Excessive oil out the crankcase vent (esp. at higher speeds) is a sign that your rings are wearing out--if it gets bad enough, it can cause engine runaway. I wouldn't count on the baffle and the puck to completely solve this issue.
On the valve cover gasket, switch to the one-piece rubber one (which I believe is used on the G60 engine) which requires studs in place of the bolts. Way better sealing than the multiple-piece set.


----------



## 16VJohn (Aug 1, 2005)

*Re: (redmondjp)*

Don't all 8V's have studs instead of bolts? Yeah, this engine is getting a little tired. Over 160k right now. Engine can't run away if crankcase ventilation vents to atmosphere


----------



## Cyrus #1 (Sep 29, 2005)

*Re: (16VJohn)*


_Quote, originally posted by *16VJohn* »_Don't all 8V's have studs instead of bolts?

The regular 8v ones have a shoulder that lines up the gasket. The G60 ones have no shoulder as the gasket has metal rings that do the lining. http://****************.com/smile/emthup.gif


----------



## 16VJohn (Aug 1, 2005)

*Re: (Cyrus #1)*

Ohhhhhhhhhhhhhhhhhhhhhhh of course... I know what you mean now. A while back I had some big problems with the front/center part of the gasket squishing back into the head after I torqued it down... but that was a cheap cork gasket too though.


----------



## sprstu (Dec 5, 2006)

the VW specs say only 600lbs of towing and 600lbs in the bed, so thats not a whole lot of options for pulling anything. I have used my truck to move motorcycles around but have never hooked up a trailer. I cant see why you couldnt pull more with a little more power, larger front brakes and some stiffer leaf springs.


----------



## 16VJohn (Aug 1, 2005)

*Re: (sprstu)*

I had a home made trailer (the ones that you make from the bed of a truck). It was full of top soil... probably over 2,000 lbs of top soil.
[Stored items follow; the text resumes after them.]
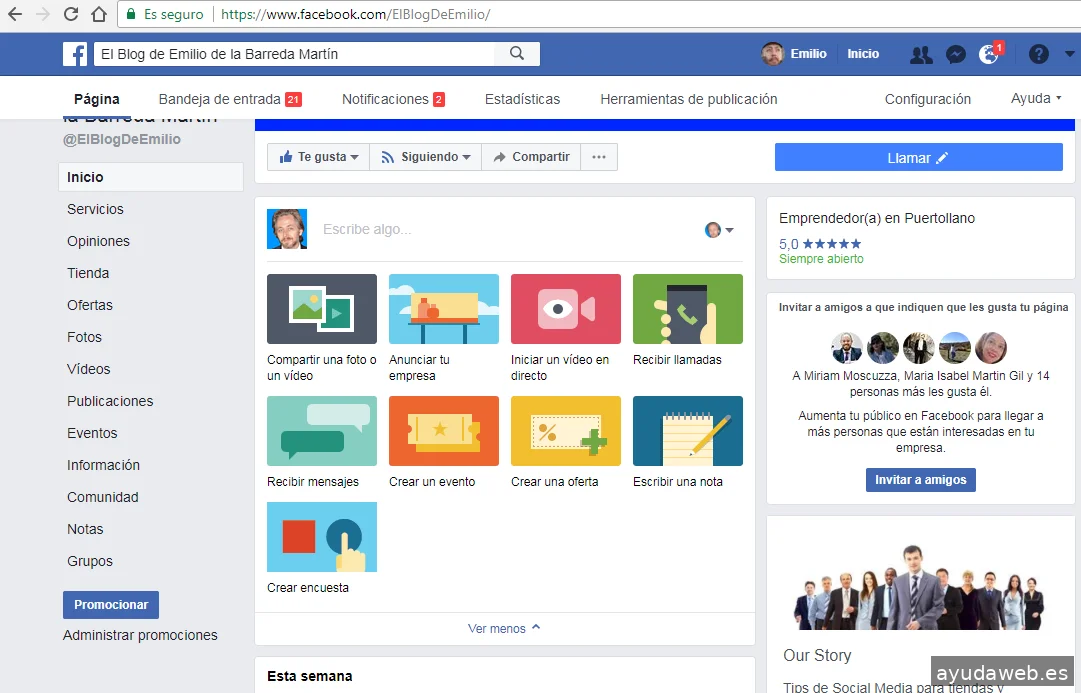Open the friend requests icon
Screen dimensions: 1081x693
[920, 55]
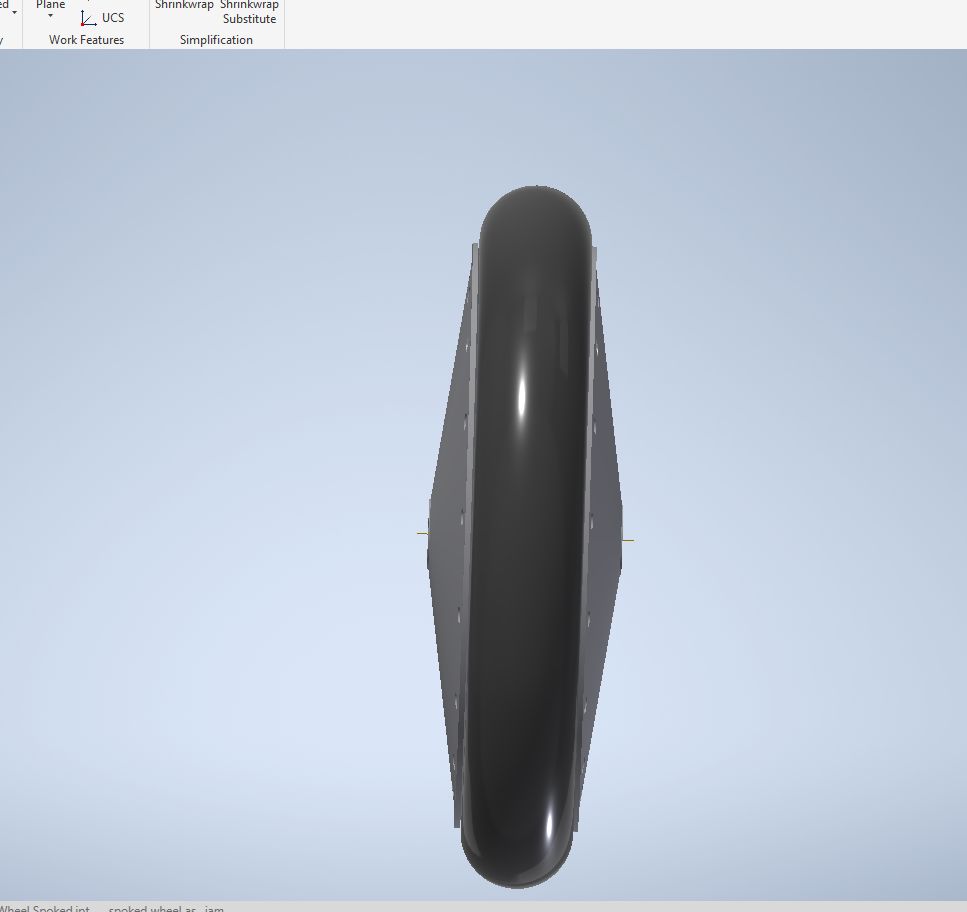This screenshot has width=967, height=912.
Task: Activate the partially visible tool left of Plane
Action: point(5,4)
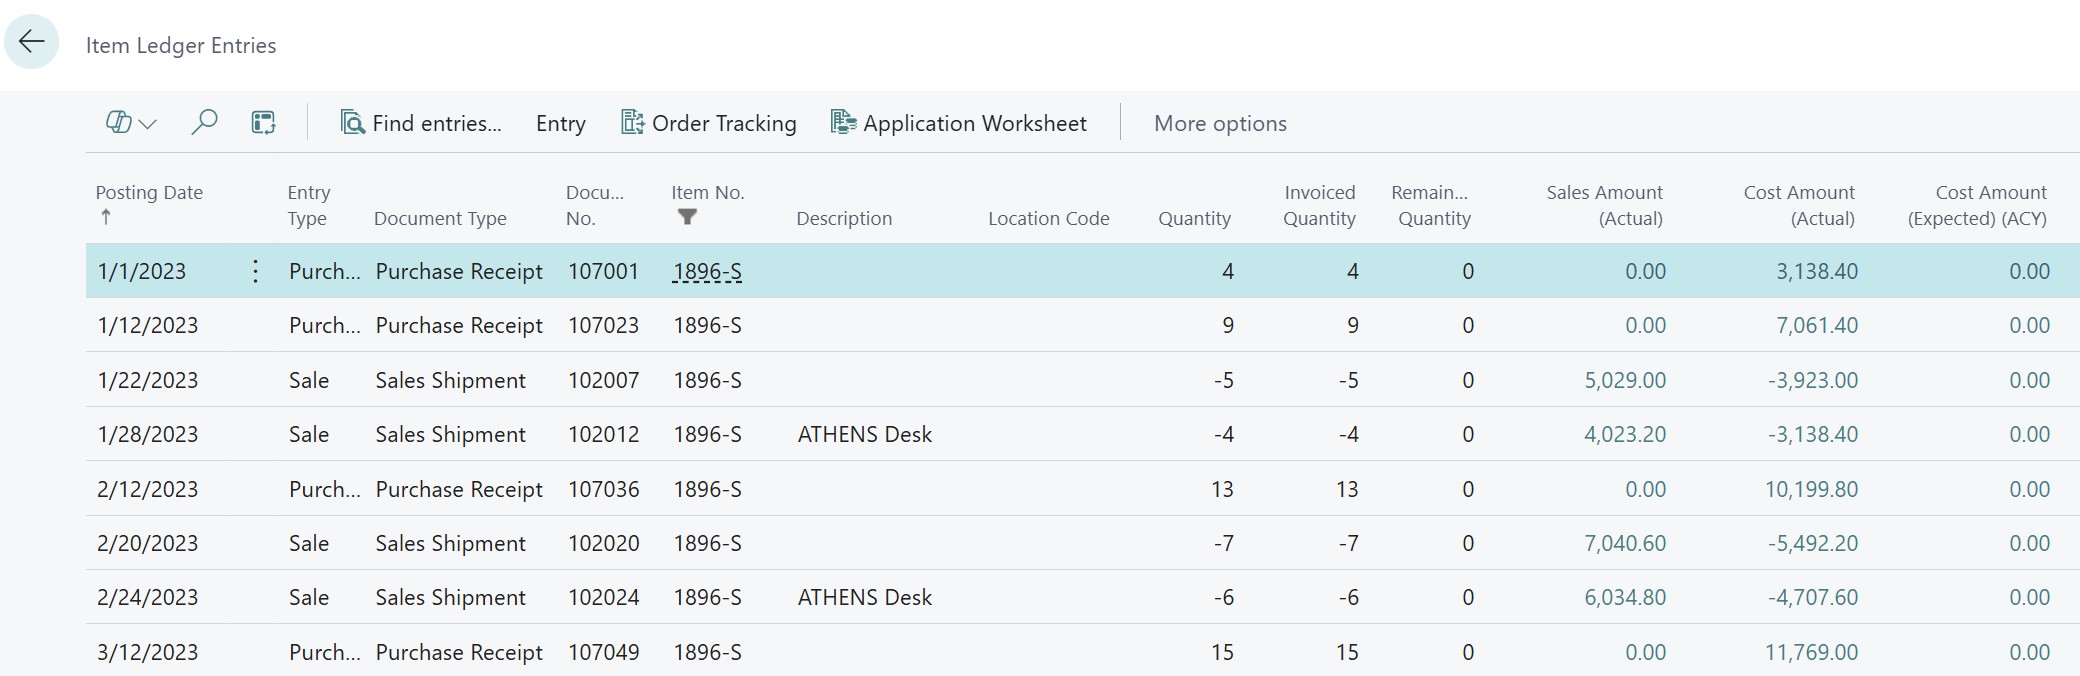
Task: Open Quantity column header options
Action: pos(1194,218)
In my old 84 rabbit TD I was able to tow the soil around just fine... I mean, you don't really want to go very fast, but it had enough power to get going a good 40mph and enough brakes to stop the setup from 40. I only did this because I didn't care about my rabbit, and I probably wouldn't attempt this much weight again... Although I would consider towing a car on a car dolly.


----------



## 16VJohn (Aug 1, 2005)

I installed the oil baffle and the PCV "puck" and that virtually eliminated my oil blowby problem... after 350 miles the catch can just has some residue inside.
The car is having trouble starting, and I don't think it's because of compression. I think my fuel pump is on the fritz. I recall having crazy cold start issues with my rabbit when the return fuel lines were cracked and getting air in the system. I don't know it's almost impossible to start because of this, but I have a feeling my pump is on the fritz or may have jumped a tooth. We'll have to see.


----------



## zukgod1 (Feb 19, 2007)

*Re: (16VJohn)*

Give me a call if you decide to do a quick overhaul on your pump Cody, We can get a differant cam and plunger if you really want fuel or we can just use stock stuff.
You've helped me out enough times I would have no problem assisting you with it.
I also have a compression checker if your just curious.
Dan


----------



## 16VJohn (Aug 1, 2005)

*Re: (zukgod1)*


_Quote, originally posted by *zukgod1* »_Give me a call if you decide to do a quick overhaul on your pump Cody, We can get a differant cam and plunger if you really want fuel or we can just use stock stuff.
You've helped me out enough times I would have no problem assisting you with it.
I also have a compression checker if your just curious.
Dan

Hellz yeah... except I don't know if it's worth overhauling... I have 4 N/A pumps and 3 turbo pumps. I'd like to overhaul the turbo pump if anything. Did you do the "govnah" mod on that pump? Might as well take care of that while we are in there. I've also got a mysterious oil leak and it's irritating the hell out of me... I have a feeling it might be the main seal cause the flywheel has some residue on it.








Edit:
Also, for sake of documenting my research, I did the "mufflerectomy" cutting off the main rear muffler leaving only the tiny resonator and about 5 feet of pipe. Because of this I am able to hit 13psi now instead of just above 10. I have a pretty good feeling that if I make a better downpipe and run a 2.75" straightpipe out the side I should be able to hit 15-20psi. But before I do that I'll intercool.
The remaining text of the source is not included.